# The problem
Each entry is to be transcribed exactly, with nothing added or dropped.
=======
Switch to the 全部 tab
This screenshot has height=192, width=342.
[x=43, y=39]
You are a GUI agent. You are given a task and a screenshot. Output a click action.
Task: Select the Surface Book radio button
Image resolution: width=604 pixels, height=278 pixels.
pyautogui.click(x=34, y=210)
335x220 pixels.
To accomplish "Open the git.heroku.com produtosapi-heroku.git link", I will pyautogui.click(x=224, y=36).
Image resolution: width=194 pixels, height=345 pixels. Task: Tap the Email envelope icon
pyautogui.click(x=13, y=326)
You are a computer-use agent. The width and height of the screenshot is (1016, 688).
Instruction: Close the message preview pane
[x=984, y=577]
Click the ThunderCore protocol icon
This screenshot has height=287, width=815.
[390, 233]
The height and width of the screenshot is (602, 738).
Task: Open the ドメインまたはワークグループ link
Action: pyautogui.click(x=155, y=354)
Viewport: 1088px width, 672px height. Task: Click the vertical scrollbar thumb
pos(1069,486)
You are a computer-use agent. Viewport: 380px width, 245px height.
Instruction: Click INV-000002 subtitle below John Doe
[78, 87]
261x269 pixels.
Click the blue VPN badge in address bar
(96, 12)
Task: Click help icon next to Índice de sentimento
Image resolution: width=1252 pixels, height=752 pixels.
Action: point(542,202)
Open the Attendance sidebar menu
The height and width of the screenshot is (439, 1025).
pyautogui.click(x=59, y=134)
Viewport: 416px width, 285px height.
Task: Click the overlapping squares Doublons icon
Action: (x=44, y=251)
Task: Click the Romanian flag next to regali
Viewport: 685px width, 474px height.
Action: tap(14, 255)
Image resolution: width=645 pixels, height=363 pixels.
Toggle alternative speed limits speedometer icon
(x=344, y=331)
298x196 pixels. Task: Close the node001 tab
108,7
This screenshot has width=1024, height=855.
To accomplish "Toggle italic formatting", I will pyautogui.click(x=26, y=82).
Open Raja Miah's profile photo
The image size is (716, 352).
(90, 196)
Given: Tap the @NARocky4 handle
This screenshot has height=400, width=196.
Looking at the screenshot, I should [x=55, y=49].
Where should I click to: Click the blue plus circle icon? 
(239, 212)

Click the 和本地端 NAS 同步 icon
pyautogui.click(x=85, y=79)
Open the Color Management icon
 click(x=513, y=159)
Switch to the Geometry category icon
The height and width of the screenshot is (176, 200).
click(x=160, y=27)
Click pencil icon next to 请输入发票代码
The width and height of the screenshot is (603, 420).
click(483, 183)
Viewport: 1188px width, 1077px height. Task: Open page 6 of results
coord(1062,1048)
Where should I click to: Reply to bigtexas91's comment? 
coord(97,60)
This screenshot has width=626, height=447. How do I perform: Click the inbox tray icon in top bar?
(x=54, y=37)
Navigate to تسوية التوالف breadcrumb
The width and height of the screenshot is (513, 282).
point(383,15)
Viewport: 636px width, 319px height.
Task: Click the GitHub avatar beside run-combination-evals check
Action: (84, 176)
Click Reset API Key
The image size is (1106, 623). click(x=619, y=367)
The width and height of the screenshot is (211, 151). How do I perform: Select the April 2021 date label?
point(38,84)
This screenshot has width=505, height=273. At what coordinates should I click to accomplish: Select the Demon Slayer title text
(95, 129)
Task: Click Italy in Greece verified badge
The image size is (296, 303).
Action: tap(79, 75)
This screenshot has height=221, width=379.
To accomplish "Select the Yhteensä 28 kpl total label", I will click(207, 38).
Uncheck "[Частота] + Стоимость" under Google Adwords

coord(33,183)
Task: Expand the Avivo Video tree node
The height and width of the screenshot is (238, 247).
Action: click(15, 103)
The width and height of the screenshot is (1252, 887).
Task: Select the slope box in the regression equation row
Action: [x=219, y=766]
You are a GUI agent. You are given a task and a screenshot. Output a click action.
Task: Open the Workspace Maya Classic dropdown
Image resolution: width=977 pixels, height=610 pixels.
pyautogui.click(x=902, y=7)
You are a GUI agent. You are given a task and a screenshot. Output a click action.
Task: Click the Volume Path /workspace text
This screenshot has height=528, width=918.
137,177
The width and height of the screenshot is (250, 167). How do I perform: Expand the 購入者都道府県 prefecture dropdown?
=======
# Solution for this problem
Switch to the 全部 tab
This screenshot has height=192, width=342.
[x=43, y=39]
You are a GUI agent. You are given a task and a screenshot. Output a click action.
Task: Select the Surface Book radio button
Image resolution: width=604 pixels, height=278 pixels.
pyautogui.click(x=34, y=210)
335x220 pixels.
To accomplish "Open the git.heroku.com produtosapi-heroku.git link", I will pyautogui.click(x=224, y=36).
Image resolution: width=194 pixels, height=345 pixels. Task: Tap the Email envelope icon
pyautogui.click(x=13, y=326)
You are a computer-use agent. The width and height of the screenshot is (1016, 688).
Instruction: Close the message preview pane
[x=984, y=577]
Click the ThunderCore protocol icon
This screenshot has height=287, width=815.
[390, 233]
The height and width of the screenshot is (602, 738).
Task: Open the ドメインまたはワークグループ link
Action: pyautogui.click(x=155, y=354)
Viewport: 1088px width, 672px height. Task: Click the vertical scrollbar thumb
pos(1069,486)
You are a computer-use agent. Viewport: 380px width, 245px height.
Instruction: Click INV-000002 subtitle below John Doe
[78, 87]
261x269 pixels.
Click the blue VPN badge in address bar
(96, 12)
Task: Click help icon next to Índice de sentimento
Image resolution: width=1252 pixels, height=752 pixels.
Action: point(542,202)
Open the Attendance sidebar menu
The height and width of the screenshot is (439, 1025).
pyautogui.click(x=59, y=134)
Viewport: 416px width, 285px height.
Task: Click the overlapping squares Doublons icon
Action: (x=44, y=251)
Task: Click the Romanian flag next to regali
Viewport: 685px width, 474px height.
Action: tap(14, 255)
Image resolution: width=645 pixels, height=363 pixels.
Toggle alternative speed limits speedometer icon
(x=344, y=331)
298x196 pixels. Task: Close the node001 tab
108,7
This screenshot has width=1024, height=855.
To accomplish "Toggle italic formatting", I will pyautogui.click(x=26, y=82).
Open Raja Miah's profile photo
The image size is (716, 352).
(90, 196)
Given: Tap the @NARocky4 handle
This screenshot has height=400, width=196.
Looking at the screenshot, I should [x=55, y=49].
Where should I click to: Click the blue plus circle icon? 
(239, 212)

Click the 和本地端 NAS 同步 icon
pyautogui.click(x=85, y=79)
Open the Color Management icon
 click(x=513, y=159)
Switch to the Geometry category icon
The height and width of the screenshot is (176, 200).
click(x=160, y=27)
Click pencil icon next to 请输入发票代码
The width and height of the screenshot is (603, 420).
click(483, 183)
Viewport: 1188px width, 1077px height. Task: Open page 6 of results
coord(1062,1048)
Where should I click to: Reply to bigtexas91's comment? 
coord(97,60)
This screenshot has width=626, height=447. How do I perform: Click the inbox tray icon in top bar?
(x=54, y=37)
Navigate to تسوية التوالف breadcrumb
The width and height of the screenshot is (513, 282).
point(383,15)
Viewport: 636px width, 319px height.
Task: Click the GitHub avatar beside run-combination-evals check
Action: (84, 176)
Click Reset API Key
The image size is (1106, 623). click(x=619, y=367)
The width and height of the screenshot is (211, 151). How do I perform: Select the April 2021 date label?
point(38,84)
This screenshot has width=505, height=273. At what coordinates should I click to accomplish: Select the Demon Slayer title text
(95, 129)
Task: Click Italy in Greece verified badge
The image size is (296, 303).
Action: tap(79, 75)
This screenshot has height=221, width=379.
To accomplish "Select the Yhteensä 28 kpl total label", I will click(207, 38).
Uncheck "[Частота] + Стоимость" under Google Adwords

coord(33,183)
Task: Expand the Avivo Video tree node
The height and width of the screenshot is (238, 247).
Action: click(15, 103)
The width and height of the screenshot is (1252, 887).
Task: Select the slope box in the regression equation row
Action: [x=219, y=766]
You are a GUI agent. You are given a task and a screenshot. Output a click action.
Task: Open the Workspace Maya Classic dropdown
Image resolution: width=977 pixels, height=610 pixels.
pyautogui.click(x=902, y=7)
You are a GUI agent. You are given a task and a screenshot. Output a click action.
Task: Click the Volume Path /workspace text
This screenshot has height=528, width=918.
137,177
The width and height of the screenshot is (250, 167). How do I perform: Expand the 購入者都道府県 prefecture dropdown?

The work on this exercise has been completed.